The sudden growth came about as Welcome House agreed to accept United Cerebral Palsy of Greater Cleveland’s 51 clients in its supported living services program as UCP eliminated the program.
UCP decided to focus more on its vocational services than its independent living program. Now, Welcome House will serve a total of 211 clients, growing from its existing 160. In order to care for these new clients, Welcome House is hiring 100 additional direct support providers, growing its staff to 397 people; and existing sites were expanded from 31 to 45.
Meeting the challenge
The biggest hurdle to overcome was dealing with the anxiety of clients and employees, Thomas says.
Thomas assembled an executive leadership team that met weekly, sometimes twice a week, and dealt with transition and staffing issues, as well as concerns among clients and families — any issue that people wanted to discuss.

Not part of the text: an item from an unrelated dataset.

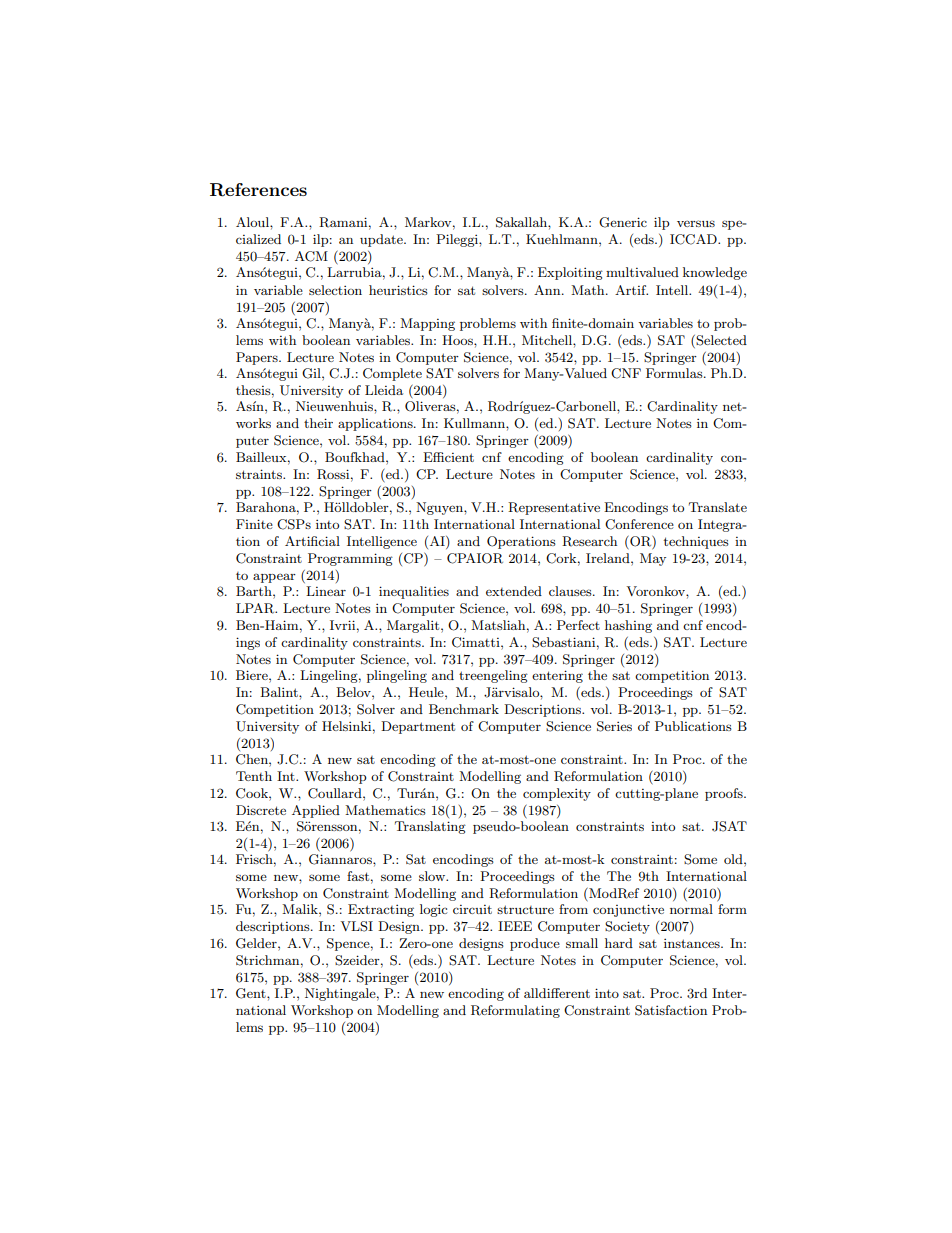 This screenshot has width=952, height=1233. Describe the element at coordinates (252, 993) in the screenshot. I see `Gent` at that location.
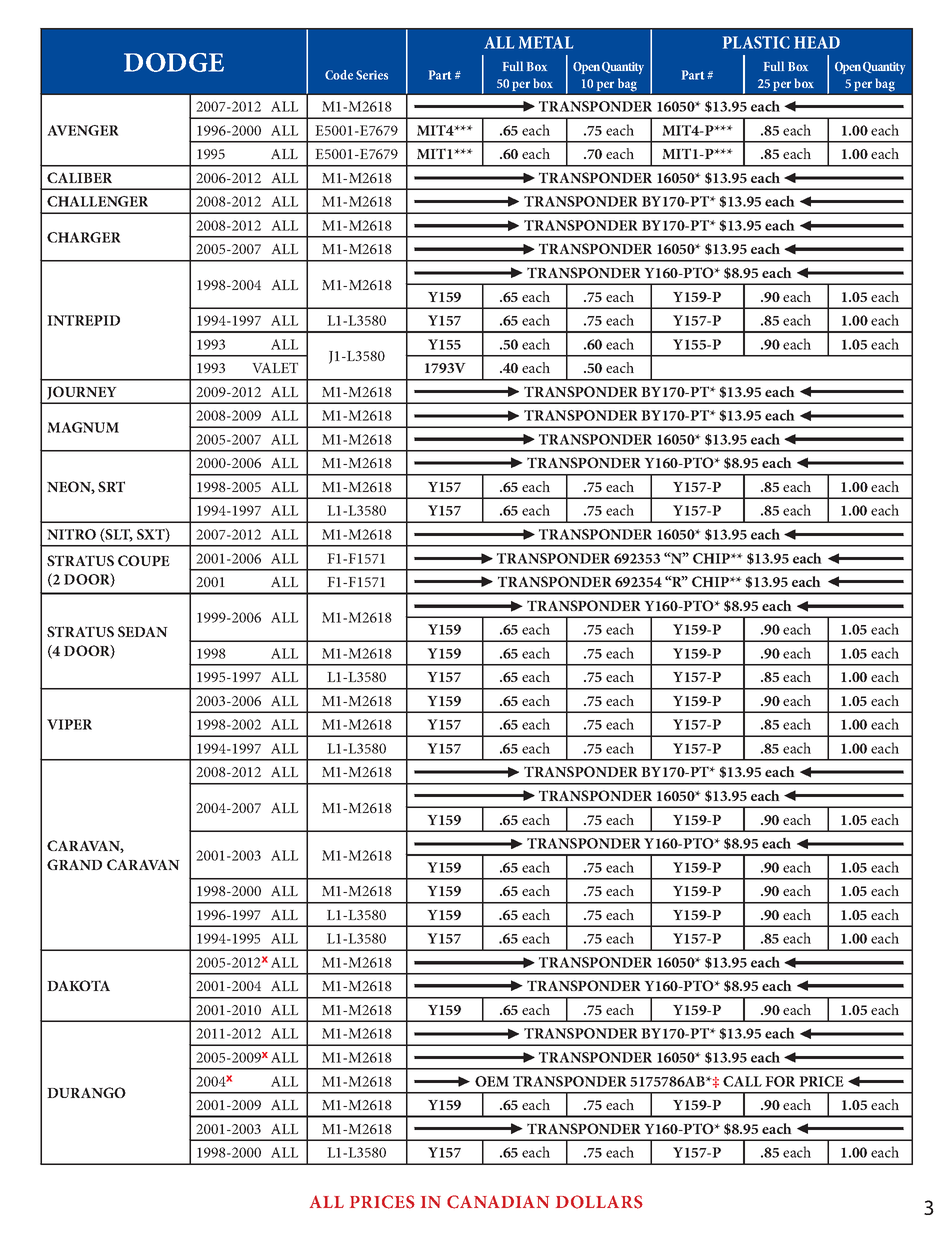 This screenshot has width=952, height=1233. What do you see at coordinates (86, 1092) in the screenshot?
I see `DURANGO` at bounding box center [86, 1092].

“I think as a business you have to set up that kind of process,” he says. “You have to set up a process that says you’re going to commit the time to going over each of those transitional issues.
Thomas said some UCP staff members had been working with the agency for 15 to 20 years, and some clients have been with UCP for 30 years.
While it was a difficult decision for them, what Thomas decided to do was to try to engage the different levels of the organization by having large-scale meetings at their site.
“We sent our staff to their site to have meetings to try to engage the staff in conversations about pay, benefits and retirement,” he says. “Those came off incredibly well. But if we tried to have that conversation at our office, it wouldn’t have worked.”
Showing concern was important
Thomas said while it is somewhat rare for an executive director to attend these meetings, he showed up to demonstrate his concern.
“I wanted to make sure that I showed that I was concerned about the transition, willing to listen to people, and I wanted to meet some of the new staff,” he says. “I had an HR person there. I had a fiscal staff person there. … If I couldn’t answer the question, somebody else could.
“We also had to say to ourselves that we didn’t think of the anxiety as a negative thing, as people sometimes do. We thought of it as a positive thing. We were willing to make it happen for them.”
The staff even met with clients and families who could not attend the large-scale meetings, offering them an opportunity to discuss the merger.
“The clients really wanted to know if their staff person was going to stay with Welcome House. And what the staff wanted to know was were these clients going to be forced to move. So we were able to reassure them on that,” Thomas says. “My program director, Bobbie Burkey, attended every one of those meetings. She bent over backwards to make this transition happen.”
Growth plans
A new venture in the works called Welcome House Home Health LLC will offer services to families whose members are in their 60s, 70s or 80s and still have a son or daughter with developmental disabilities living at home with them.
It is estimated that there are 2,000 such families in the region.
“It’s not our goal to serve 2,000 families,” Thomas says. “But if I consider the most needy of that group, if we could provide some services to them, that helps their situation and allows us to grow in a different direction.”
While federal, state and local tax dollars supply much of the revenue for Welcome House, the organization has to raise about $350,000 to $500,000 each year to cover additional expenses.
As a result, Thomas spends about 50 to 60 percent of his time on fundraising matters. The group’s major fundraiser, an annual reverse raffle, is run entirely by volunteers. A Family Advisory Council was set up three years ago to coordinate volunteer activities and to conduct the raffle, which raises about $20,000.
“With this wonderful group of families, I selected two people, and it ended up being three, who would comprise a Family Advisory Council. The council really does a great job of getting volunteers to run our fundraising events,” Thomas says.